→ **DIRECTIONS**
Reproduce the entries word for word but drop every picture.

Pixel coordinate grounding data

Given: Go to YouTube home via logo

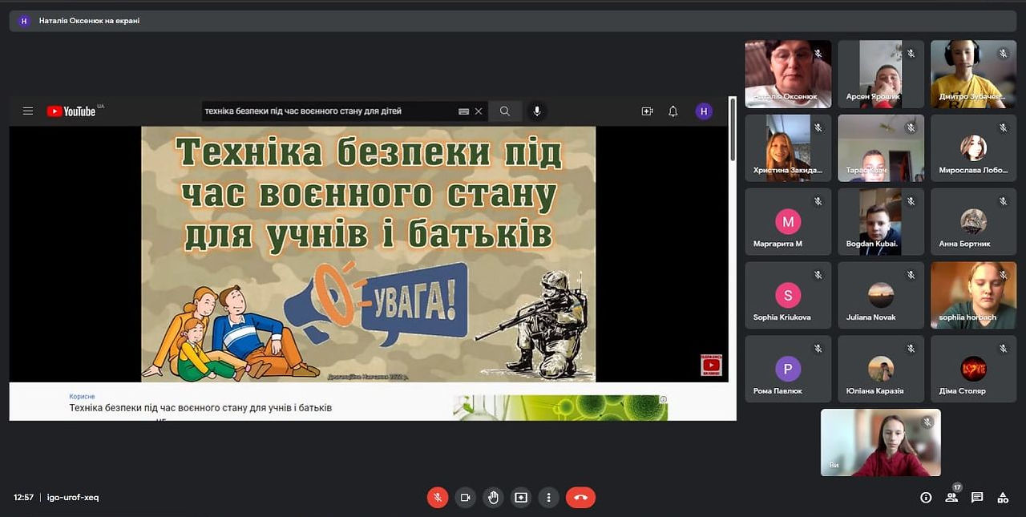Looking at the screenshot, I should click(x=71, y=111).
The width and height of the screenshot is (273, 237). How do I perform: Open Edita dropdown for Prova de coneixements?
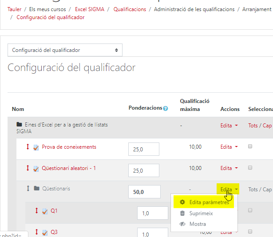pyautogui.click(x=229, y=147)
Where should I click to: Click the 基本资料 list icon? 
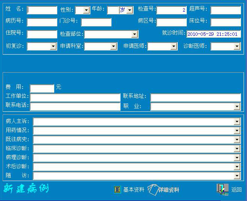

→ **SOLUTION FOR THIS PROBLEM**
Given: Go to YouTube home via logo

Looking at the screenshot, I should click(x=71, y=111).
The width and height of the screenshot is (273, 237). How do I perform: Open Edita dropdown for Prova de coneixements?
pyautogui.click(x=229, y=147)
Where should I click to: Click the 基本资料 list icon? 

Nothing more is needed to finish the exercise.